## Aim of the task
Please convert the lines between the one holding "At what (x,y)" and the one holding "Looking at the", inclusive, into a Markdown table with the columns Row and Line, skipping blank lines and omitting the pictures.

## Exercise data

______________________________

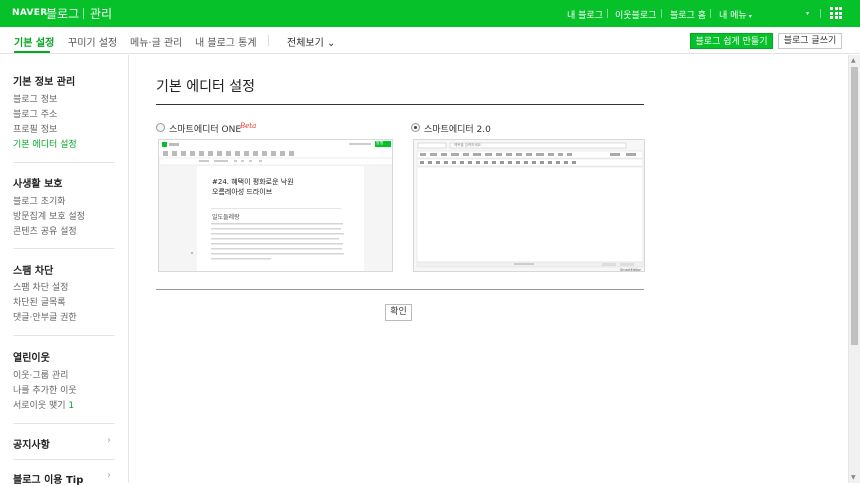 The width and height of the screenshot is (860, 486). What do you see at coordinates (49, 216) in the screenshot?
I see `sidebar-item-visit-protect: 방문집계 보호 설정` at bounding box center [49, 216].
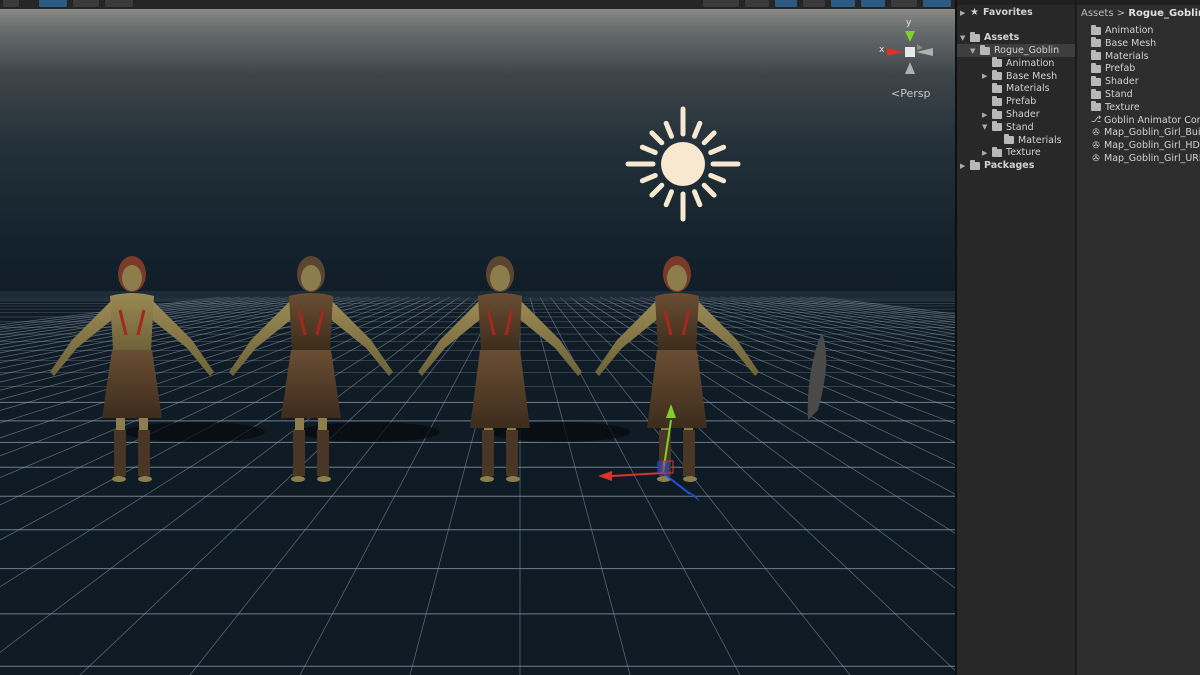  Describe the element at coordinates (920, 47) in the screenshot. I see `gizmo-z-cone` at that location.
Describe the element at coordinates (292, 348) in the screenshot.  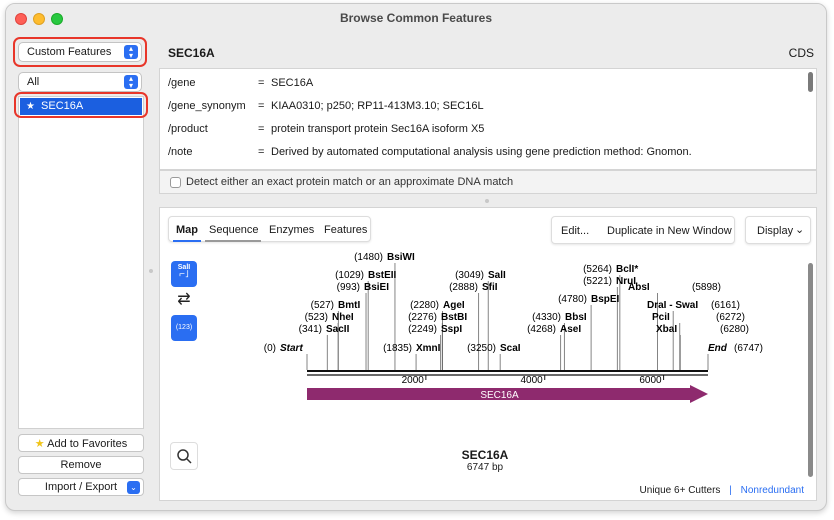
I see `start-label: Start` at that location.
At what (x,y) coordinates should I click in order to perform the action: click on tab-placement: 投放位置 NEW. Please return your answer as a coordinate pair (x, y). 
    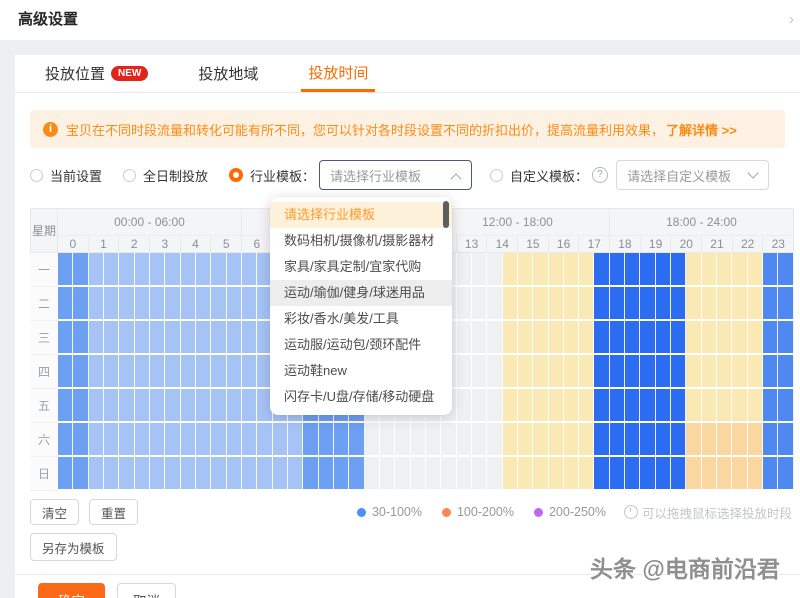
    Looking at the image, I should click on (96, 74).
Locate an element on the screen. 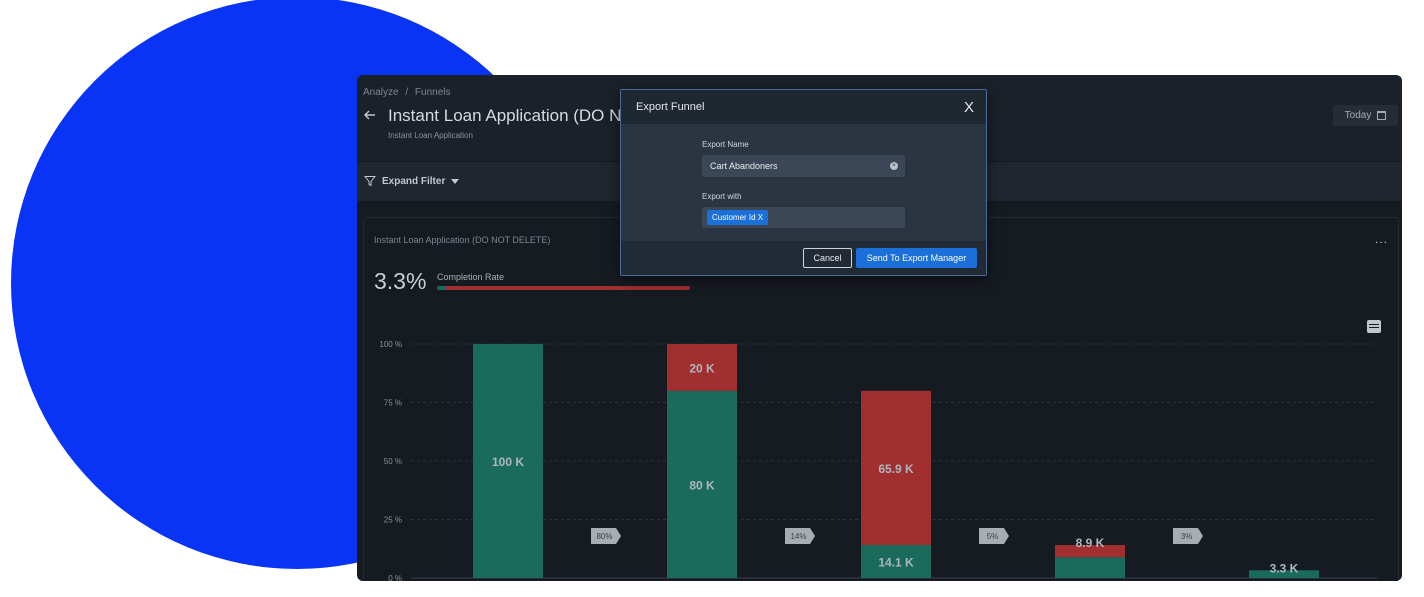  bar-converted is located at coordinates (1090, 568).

______________________________

## Reply
| Row | Line |
|---|---|
| 1 | At what (x,y) coordinates should I click in order to perform the action: click on tab-placement: 投放位置 NEW. Please return your answer as a coordinate pair (x, y).  |
| 2 |     Looking at the image, I should click on (96, 74). |